## Directions for this task
The copy must match the data below line for line and contain no images.

## Data excerpts
————————

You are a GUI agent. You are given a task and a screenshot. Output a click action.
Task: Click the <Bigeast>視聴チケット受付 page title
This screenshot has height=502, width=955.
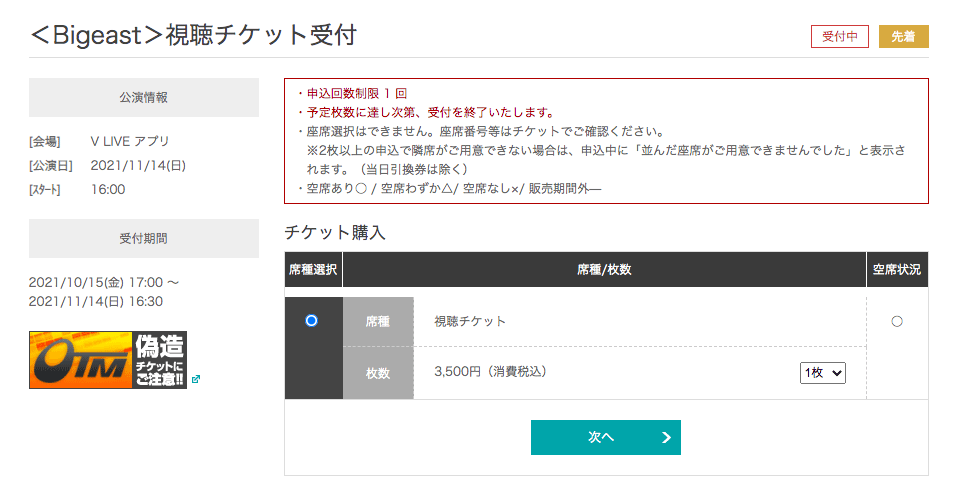(193, 35)
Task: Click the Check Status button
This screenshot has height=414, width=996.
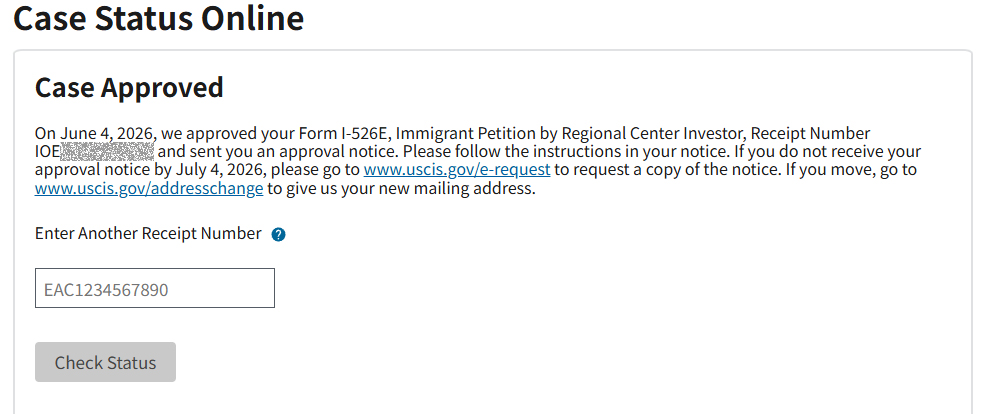Action: coord(105,362)
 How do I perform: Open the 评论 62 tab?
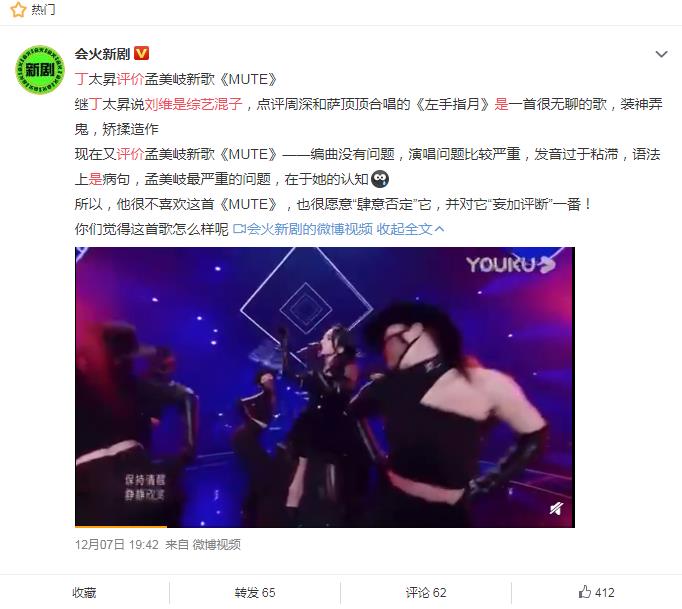(426, 592)
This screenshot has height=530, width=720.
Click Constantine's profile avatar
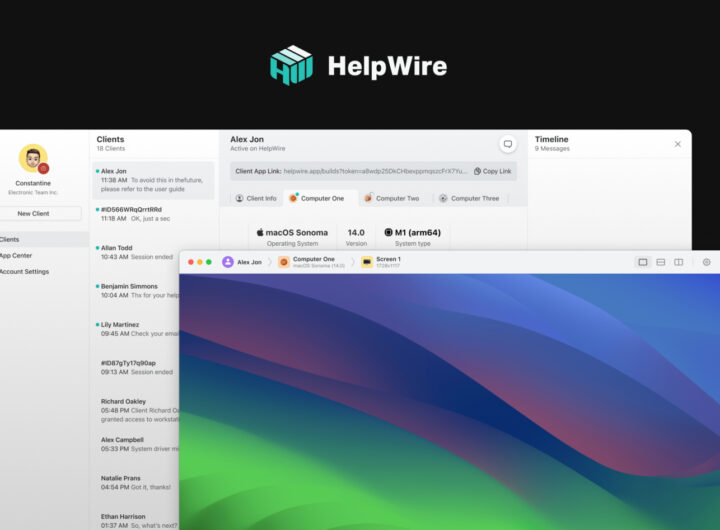click(33, 158)
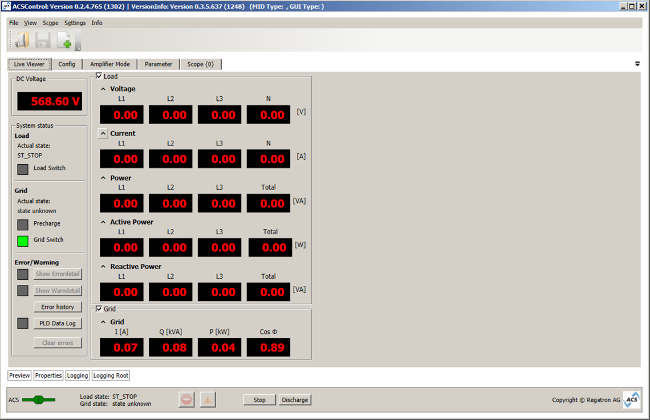Click the red stop circle icon

[187, 400]
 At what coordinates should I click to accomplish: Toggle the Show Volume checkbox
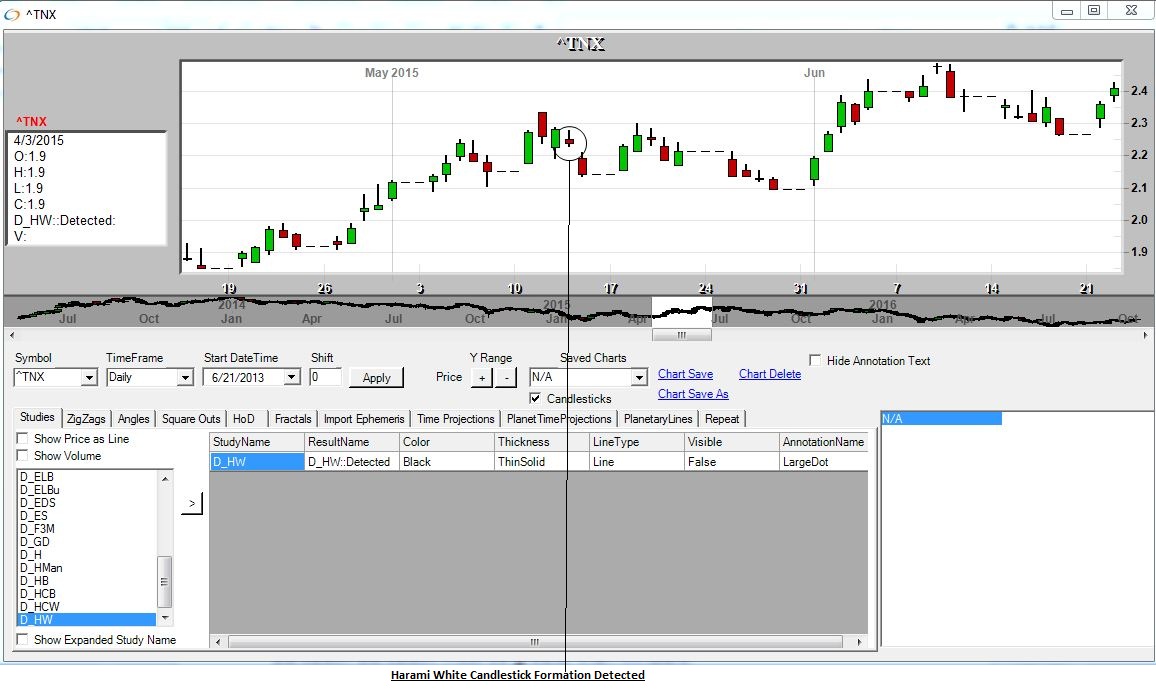[22, 456]
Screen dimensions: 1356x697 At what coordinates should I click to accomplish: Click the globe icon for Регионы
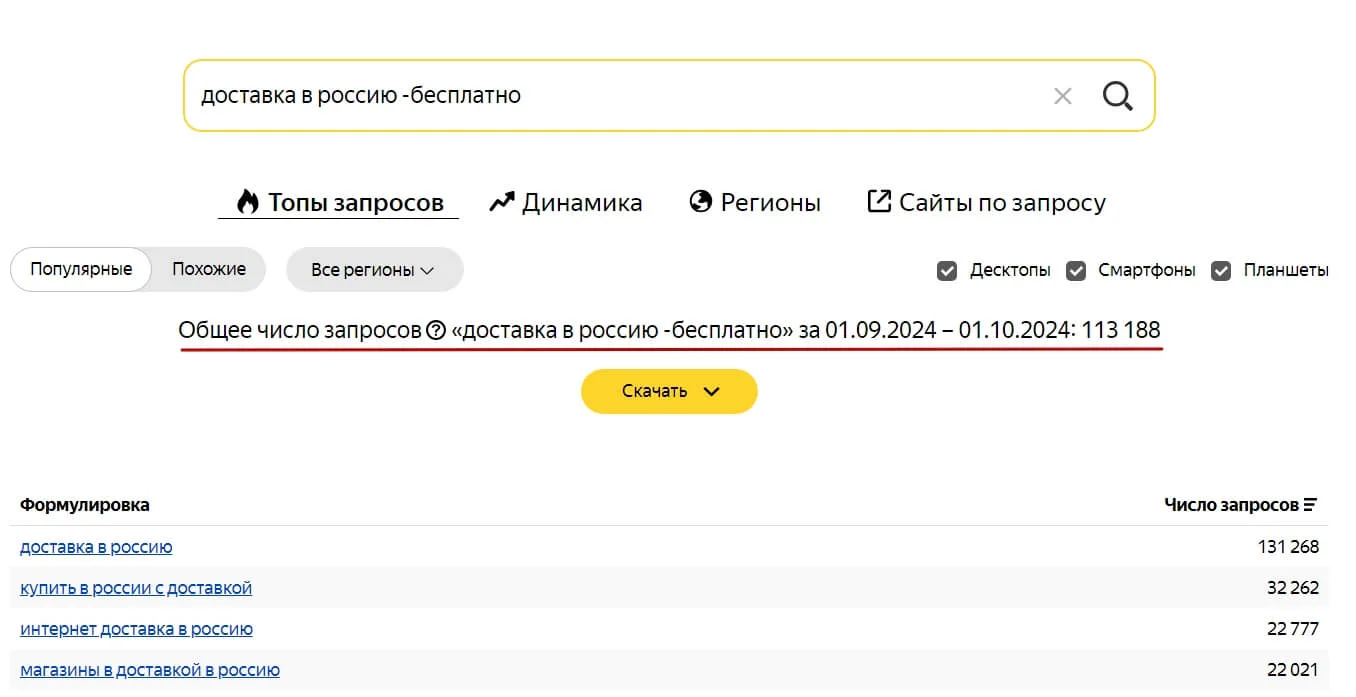click(x=701, y=202)
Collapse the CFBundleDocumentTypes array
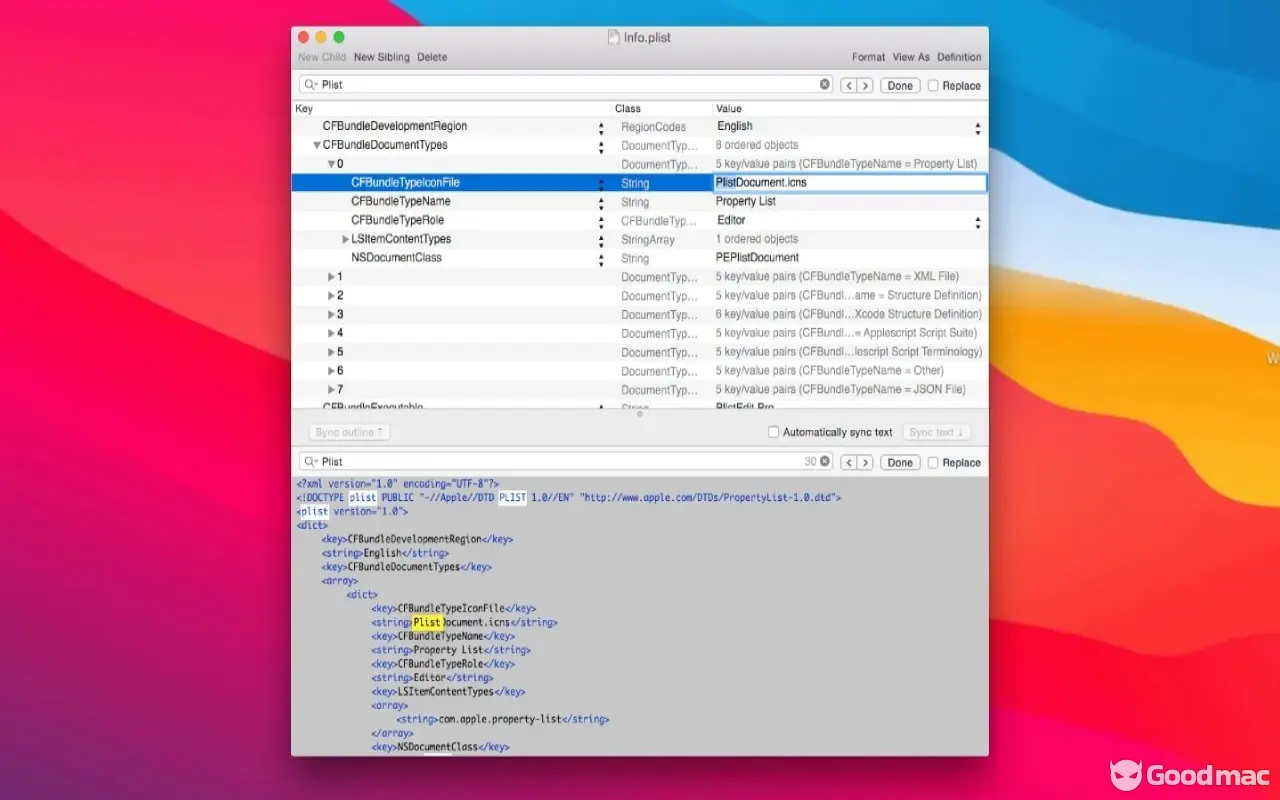The width and height of the screenshot is (1280, 800). 317,145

————————

## Your response
You are a GUI agent. You are given a task and a screenshot. Output a click action.
Task: Click the <Bigeast>視聴チケット受付 page title
This screenshot has height=502, width=955.
(193, 35)
Task: Click the Check Status button
This screenshot has height=414, width=996.
Action: coord(105,362)
 How do I perform: Open the 评论 62 tab?
(426, 592)
This screenshot has height=530, width=720.
Click Constantine's profile avatar
click(33, 158)
Click the red stop circle icon

[187, 400]
 At what coordinates should I click to accomplish: Toggle the Show Volume checkbox
[22, 456]
Screen dimensions: 1356x697 At what coordinates should I click to accomplish: Click the globe icon for Регионы
click(x=701, y=202)
Collapse the CFBundleDocumentTypes array
The width and height of the screenshot is (1280, 800). 317,145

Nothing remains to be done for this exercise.